If the article does not discuss rights, which to me appear to have completely disappeared and any semblence of them we only have is due to a lot of this generation of TLA officeres not being total monsters

Now we just have to hope Kushner doesn't use his global admin rights to do anything mean. /s

That is the state of the internet, this silent well-born manchild who has chummed with madmen since he was a child has clearance and hooks into everything the nsa scoops up, which is nearly the entire internet, and the entire pollyanna internet.

Is that in TFA?

Then why are they writing about 1995?


> The Doomsday Clock is a joke now. It made sense during the cold war when the threat was clearly identified: a nuclear war between the USA and USSR.

The USA and Russia have been closer to a shooting war in the past five years, then they have in the last decade of the Cold War.

And there are many ways for shooting wars to escalate to nuclear wars.


I agree, mostly because I believe the mixing of environmental catastrophe muddies the waters of both threats when there is value in knowing which is more... urgent at a point in time. Splitting the clock into a human-human clock and a human-globe clock would be more useful I believe.


The threat you mentioned is still there in the shape of an automated nuclear response system.

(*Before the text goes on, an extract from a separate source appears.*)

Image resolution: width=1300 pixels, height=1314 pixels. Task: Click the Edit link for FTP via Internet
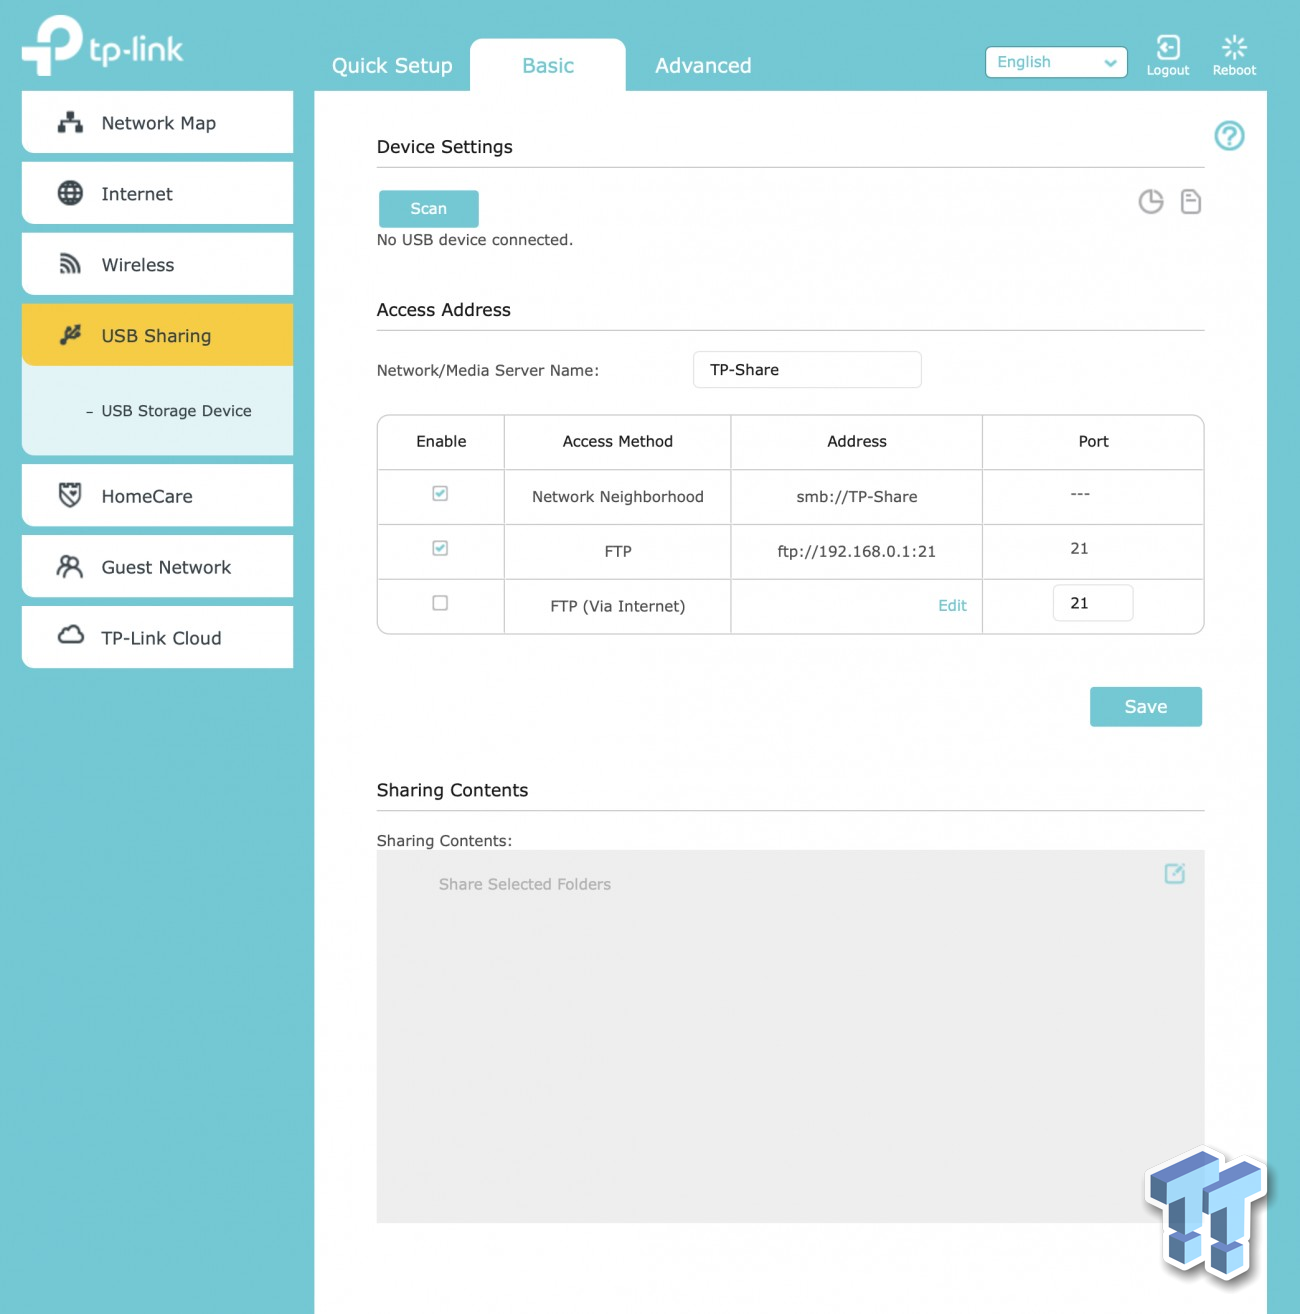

It is just a matter of time until it malfunctions and kills us all.


It last ticked back in 2010. It doesn't only go forwards.


By health of the Internet, the numbers that I look for is how "stressed" is it when it comes to resource management. Like bandwidth or dns.

And how much "free" is it, still?


free as in beer, free as in freedom (libre), free as in DRM free, free as in freemium... ?


Free as in speech. What are permitted and what not. How much of the net is banned or blocked in which regions of the world.

DRM isn't a problem as long as non-DRM isn't forcefully eliminated by it.


DRM and non-DRM are effectively polar opposites of each other.

DRM is a problem for free speech.


DRM is more about free listening than free speech.

The existence of DRM does not limit your speech. It does limit what speech you can consume but the author (presumably) wants to be limited in their speech.


The OONI Project tries to map blockades, per as and cc.

> OONI Explorer serves as a resource for researchers, journalists, lawyers, activists, advocates and anyone interested in exploring network anomalies, such as censorship, surveillance and traffic manipulation, and how the internet works in general.

https://explorer.ooni.io/


I’m amazed that it’s 2019, and we still haven’t figured out a good way to share interesting content.

The portals worked for a while, then came google and Facebook, and now we have nothing. I mean, if HN stopped how would you find anything interesting on the internet?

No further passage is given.